- Data listing -
****************************************

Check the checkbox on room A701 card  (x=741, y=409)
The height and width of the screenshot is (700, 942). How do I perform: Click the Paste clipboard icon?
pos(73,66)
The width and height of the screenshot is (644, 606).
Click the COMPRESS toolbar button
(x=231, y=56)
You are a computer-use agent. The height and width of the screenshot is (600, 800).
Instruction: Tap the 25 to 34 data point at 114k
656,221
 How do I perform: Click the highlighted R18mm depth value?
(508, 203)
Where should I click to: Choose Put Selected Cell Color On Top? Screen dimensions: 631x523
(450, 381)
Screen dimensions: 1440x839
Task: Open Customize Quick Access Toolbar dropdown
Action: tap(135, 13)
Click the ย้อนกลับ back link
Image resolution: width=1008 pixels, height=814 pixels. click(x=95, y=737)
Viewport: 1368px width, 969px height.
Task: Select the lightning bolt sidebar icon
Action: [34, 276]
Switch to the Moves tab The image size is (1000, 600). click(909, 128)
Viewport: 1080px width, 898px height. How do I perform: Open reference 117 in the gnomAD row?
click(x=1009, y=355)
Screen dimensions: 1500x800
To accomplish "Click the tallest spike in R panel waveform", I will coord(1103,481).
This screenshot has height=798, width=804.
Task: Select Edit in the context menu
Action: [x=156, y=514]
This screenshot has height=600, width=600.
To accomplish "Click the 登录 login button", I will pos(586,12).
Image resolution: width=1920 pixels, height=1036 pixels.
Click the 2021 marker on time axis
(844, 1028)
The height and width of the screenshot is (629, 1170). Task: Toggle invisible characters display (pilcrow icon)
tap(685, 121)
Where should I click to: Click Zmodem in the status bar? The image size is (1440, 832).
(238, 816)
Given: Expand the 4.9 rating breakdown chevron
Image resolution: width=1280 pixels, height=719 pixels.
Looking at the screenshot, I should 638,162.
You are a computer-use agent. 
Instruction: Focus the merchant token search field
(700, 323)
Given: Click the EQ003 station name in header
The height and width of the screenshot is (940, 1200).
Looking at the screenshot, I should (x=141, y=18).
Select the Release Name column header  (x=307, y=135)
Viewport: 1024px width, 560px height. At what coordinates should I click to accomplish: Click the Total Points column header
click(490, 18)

****************************************

A single number is the answer here: the count of lines in the material above holding the string "agent".

2